Geometry Image Diffusion: Fast and Data-Efficient Text-to-3D with Image-Based Surface Representation
This addresses the challenge of computational cost and data scarcity in text-to-3D generation for applications requiring efficient 3D asset creation.
The paper tackles the problem of generating high-quality 3D objects from text by introducing Geometry Image Diffusion (GIMDiffusion), which uses geometry images to represent 3D shapes as 2D images, enabling fast generation speeds comparable to text-to-image models and strong generalization with limited 3D data.

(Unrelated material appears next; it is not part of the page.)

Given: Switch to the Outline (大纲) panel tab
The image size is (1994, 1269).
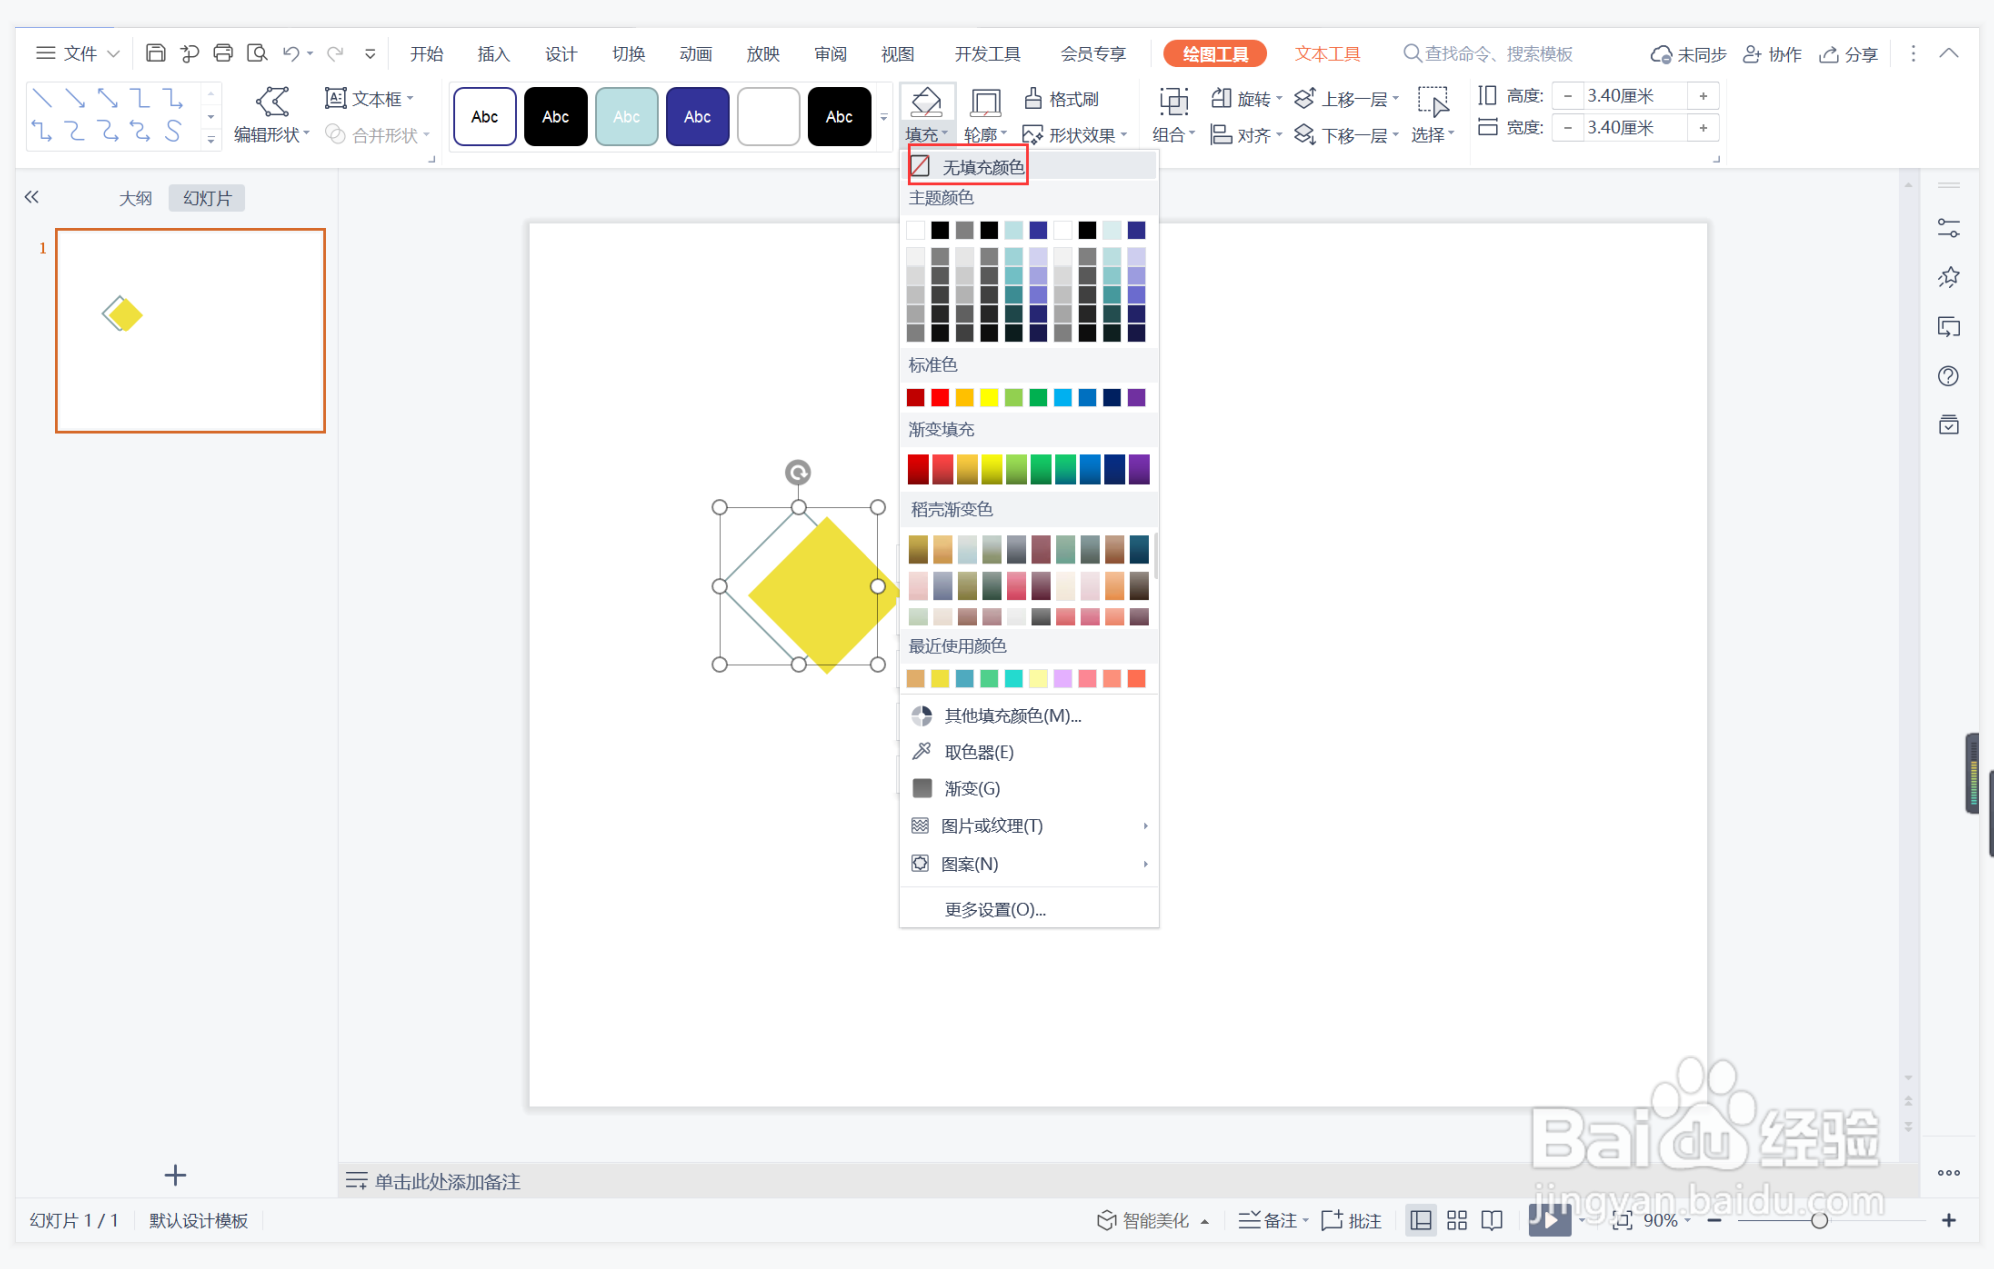Looking at the screenshot, I should point(135,198).
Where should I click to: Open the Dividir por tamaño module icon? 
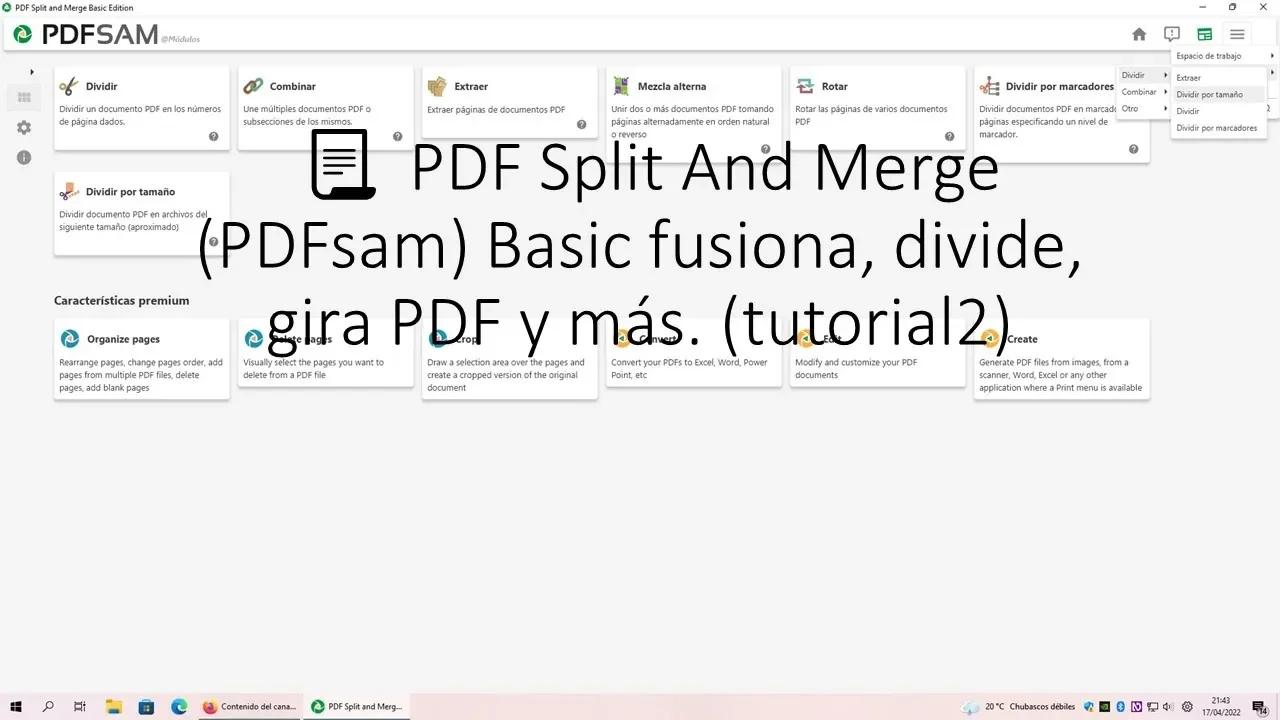pyautogui.click(x=67, y=190)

Generating high-quality 3D objects from textual descriptions remains a challenging problem due to computational cost, the scarcity of 3D data, and complex 3D representations. We introduce Geometry Image Diffusion (GIMDiffusion), a novel Text-to-3D model that utilizes geometry images to efficiently represent 3D shapes using 2D images, thereby avoiding the need for complex 3D-aware architectures. By integrating a Collaborative Control mechanism, we exploit the rich 2D priors of existing Text-to-Image models such as Stable Diffusion. This enables strong generalization even with limited 3D training data (allowing us to use only high-quality training data) as well as retaining compatibility with guidance techniques such as IPAdapter. In short, GIMDiffusion enables the generation of 3D assets at speeds comparable to current Text-to-Image models. The generated objects consist of semantically meaningful, separate parts and include internal structures, enhancing both usability and versatility.